_Stated exercise_:
Render the lines of the items from the line with "directly above GetRenewedTech" up to and including the line with "Action: (269, 41)" as a JSON list of strings, one string per line, with blank lines omitted.

_Dataset entries_:
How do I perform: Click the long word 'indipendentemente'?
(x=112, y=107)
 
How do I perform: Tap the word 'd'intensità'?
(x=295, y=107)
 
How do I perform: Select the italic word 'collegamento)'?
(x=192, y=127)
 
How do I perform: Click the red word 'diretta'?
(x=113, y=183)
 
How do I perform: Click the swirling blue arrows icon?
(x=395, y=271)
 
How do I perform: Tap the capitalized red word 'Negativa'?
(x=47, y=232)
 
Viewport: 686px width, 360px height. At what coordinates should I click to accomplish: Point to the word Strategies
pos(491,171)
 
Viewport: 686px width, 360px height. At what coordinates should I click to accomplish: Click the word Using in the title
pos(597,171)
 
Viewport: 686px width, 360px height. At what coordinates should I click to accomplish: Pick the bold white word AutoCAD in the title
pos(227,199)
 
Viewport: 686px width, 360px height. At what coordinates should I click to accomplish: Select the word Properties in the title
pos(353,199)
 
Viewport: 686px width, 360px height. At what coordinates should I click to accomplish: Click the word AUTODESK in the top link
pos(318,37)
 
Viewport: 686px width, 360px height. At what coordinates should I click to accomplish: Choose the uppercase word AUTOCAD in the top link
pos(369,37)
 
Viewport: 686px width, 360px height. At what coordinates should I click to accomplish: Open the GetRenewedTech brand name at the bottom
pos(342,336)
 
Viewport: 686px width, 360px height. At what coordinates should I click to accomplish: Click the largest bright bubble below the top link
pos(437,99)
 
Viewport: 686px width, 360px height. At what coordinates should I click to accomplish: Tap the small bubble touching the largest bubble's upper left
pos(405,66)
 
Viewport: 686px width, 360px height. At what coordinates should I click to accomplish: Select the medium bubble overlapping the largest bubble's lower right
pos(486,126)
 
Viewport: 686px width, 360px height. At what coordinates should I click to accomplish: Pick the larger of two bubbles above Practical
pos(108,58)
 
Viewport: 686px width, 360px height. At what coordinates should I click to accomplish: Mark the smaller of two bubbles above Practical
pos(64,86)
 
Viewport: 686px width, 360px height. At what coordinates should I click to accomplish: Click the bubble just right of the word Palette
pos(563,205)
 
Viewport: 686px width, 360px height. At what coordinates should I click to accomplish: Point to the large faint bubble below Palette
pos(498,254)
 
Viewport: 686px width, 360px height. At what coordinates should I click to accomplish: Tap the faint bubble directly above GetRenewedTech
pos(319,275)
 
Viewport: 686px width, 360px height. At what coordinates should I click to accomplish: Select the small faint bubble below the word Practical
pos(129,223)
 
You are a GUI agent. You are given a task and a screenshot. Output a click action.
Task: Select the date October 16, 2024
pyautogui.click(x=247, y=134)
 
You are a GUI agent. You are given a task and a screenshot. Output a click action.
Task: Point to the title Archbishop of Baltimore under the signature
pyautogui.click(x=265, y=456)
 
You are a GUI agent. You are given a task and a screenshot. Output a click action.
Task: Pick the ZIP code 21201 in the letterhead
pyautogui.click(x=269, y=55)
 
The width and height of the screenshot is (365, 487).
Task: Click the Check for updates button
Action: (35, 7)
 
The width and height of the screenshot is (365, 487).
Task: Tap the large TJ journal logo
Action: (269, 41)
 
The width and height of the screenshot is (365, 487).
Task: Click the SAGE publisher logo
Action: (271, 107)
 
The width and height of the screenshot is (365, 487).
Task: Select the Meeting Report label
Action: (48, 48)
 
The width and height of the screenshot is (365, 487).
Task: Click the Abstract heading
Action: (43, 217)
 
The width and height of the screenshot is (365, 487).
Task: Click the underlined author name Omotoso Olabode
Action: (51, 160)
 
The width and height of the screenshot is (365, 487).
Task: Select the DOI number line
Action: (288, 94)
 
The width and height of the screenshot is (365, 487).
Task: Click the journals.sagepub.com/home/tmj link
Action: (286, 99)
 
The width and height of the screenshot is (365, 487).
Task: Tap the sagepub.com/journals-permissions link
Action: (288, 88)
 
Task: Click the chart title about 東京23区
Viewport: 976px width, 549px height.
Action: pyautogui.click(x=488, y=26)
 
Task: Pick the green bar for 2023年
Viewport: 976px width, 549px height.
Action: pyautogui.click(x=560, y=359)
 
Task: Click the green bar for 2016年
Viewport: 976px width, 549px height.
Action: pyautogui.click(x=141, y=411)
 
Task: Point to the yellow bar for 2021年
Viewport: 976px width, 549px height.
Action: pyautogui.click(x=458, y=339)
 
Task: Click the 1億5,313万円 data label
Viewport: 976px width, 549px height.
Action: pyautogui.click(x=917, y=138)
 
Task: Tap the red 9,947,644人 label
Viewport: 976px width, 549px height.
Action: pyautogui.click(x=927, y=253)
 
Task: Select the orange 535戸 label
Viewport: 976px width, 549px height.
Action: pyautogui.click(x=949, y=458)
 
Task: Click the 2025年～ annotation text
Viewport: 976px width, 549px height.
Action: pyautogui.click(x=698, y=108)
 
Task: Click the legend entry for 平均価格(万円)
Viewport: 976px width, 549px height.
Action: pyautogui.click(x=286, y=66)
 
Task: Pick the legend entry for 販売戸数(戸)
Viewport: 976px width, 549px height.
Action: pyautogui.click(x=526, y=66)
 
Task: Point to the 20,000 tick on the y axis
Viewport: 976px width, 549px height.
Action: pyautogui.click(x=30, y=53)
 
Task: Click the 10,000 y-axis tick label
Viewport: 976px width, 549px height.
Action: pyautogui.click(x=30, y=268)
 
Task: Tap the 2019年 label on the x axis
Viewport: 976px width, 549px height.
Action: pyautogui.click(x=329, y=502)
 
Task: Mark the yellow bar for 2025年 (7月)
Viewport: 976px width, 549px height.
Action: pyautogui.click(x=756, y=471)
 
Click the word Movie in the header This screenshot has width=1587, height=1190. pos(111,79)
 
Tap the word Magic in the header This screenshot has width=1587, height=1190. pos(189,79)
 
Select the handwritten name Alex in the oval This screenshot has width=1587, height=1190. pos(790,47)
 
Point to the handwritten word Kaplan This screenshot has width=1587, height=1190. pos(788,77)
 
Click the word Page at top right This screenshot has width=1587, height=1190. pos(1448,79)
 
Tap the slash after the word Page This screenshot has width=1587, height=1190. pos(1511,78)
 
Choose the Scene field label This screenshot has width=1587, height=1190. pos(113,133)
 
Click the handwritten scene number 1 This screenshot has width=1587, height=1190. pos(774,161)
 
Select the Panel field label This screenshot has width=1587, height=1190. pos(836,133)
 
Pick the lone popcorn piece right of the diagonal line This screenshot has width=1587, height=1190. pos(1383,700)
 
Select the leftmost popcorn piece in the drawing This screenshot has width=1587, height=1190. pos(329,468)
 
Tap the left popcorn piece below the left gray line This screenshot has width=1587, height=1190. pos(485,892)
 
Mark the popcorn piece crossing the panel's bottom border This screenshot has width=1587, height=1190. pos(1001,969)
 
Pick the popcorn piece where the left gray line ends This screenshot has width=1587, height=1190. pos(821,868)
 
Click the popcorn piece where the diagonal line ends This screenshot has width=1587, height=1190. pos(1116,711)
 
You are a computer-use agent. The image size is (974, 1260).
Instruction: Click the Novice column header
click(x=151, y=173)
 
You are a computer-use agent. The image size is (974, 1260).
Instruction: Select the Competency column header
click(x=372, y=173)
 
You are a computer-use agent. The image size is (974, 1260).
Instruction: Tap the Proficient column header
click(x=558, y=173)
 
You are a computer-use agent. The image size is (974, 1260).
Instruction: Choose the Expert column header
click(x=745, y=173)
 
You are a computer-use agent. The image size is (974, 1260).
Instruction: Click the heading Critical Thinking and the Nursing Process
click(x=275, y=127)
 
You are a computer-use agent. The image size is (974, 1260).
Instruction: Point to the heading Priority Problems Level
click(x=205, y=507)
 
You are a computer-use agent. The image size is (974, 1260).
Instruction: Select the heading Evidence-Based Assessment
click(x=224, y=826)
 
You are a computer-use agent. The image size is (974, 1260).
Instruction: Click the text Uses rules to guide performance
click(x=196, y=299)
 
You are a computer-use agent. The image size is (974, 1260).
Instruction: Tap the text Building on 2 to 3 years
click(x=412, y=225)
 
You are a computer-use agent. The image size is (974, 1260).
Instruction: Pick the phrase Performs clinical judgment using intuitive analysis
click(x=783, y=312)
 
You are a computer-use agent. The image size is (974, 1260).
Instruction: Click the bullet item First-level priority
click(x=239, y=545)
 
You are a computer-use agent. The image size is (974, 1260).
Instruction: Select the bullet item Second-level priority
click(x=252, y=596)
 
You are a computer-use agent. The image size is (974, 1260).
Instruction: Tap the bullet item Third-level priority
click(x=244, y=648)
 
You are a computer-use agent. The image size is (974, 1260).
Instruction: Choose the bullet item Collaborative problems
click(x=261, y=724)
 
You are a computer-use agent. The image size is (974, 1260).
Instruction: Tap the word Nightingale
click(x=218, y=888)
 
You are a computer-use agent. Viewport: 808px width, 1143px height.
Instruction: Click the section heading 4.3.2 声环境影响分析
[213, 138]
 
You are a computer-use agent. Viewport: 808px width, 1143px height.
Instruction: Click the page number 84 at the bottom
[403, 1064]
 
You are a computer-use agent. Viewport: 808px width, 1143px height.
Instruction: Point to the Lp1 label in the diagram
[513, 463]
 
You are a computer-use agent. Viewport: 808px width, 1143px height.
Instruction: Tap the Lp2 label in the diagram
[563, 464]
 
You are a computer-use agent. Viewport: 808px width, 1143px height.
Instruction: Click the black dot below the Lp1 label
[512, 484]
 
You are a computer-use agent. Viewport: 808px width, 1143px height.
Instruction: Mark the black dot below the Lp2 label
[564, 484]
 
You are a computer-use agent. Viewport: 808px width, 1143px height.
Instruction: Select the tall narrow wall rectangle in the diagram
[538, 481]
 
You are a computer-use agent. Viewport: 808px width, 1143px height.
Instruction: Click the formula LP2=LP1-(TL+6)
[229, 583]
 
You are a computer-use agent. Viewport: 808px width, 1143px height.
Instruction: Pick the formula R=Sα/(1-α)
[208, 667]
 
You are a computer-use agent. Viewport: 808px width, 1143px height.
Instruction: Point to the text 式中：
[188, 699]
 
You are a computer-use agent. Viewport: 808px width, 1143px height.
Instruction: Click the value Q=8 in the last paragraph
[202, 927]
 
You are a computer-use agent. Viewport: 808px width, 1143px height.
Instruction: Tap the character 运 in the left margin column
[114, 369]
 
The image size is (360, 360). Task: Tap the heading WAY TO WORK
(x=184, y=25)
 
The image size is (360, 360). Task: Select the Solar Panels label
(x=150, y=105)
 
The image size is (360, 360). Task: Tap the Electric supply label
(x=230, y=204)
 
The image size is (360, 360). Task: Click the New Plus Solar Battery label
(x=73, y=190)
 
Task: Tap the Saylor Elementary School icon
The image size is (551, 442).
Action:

_Written answer_:
[
  "Viewport: 686px width, 360px height. At what coordinates should I click to accomplish: Tap the faint bubble directly above GetRenewedTech",
  "pos(319,275)",
  "Viewport: 686px width, 360px height. At what coordinates should I click to accomplish: Select the small faint bubble below the word Practical",
  "pos(129,223)",
  "You are a GUI agent. You are given a task and a screenshot. Output a click action.",
  "Task: Select the date October 16, 2024",
  "pyautogui.click(x=247, y=134)",
  "You are a GUI agent. You are given a task and a screenshot. Output a click action.",
  "Task: Point to the title Archbishop of Baltimore under the signature",
  "pyautogui.click(x=265, y=456)",
  "You are a GUI agent. You are given a task and a screenshot. Output a click action.",
  "Task: Pick the ZIP code 21201 in the letterhead",
  "pyautogui.click(x=269, y=55)",
  "The width and height of the screenshot is (365, 487).",
  "Task: Click the Check for updates button",
  "Action: (35, 7)",
  "The width and height of the screenshot is (365, 487).",
  "Task: Tap the large TJ journal logo",
  "Action: (269, 41)"
]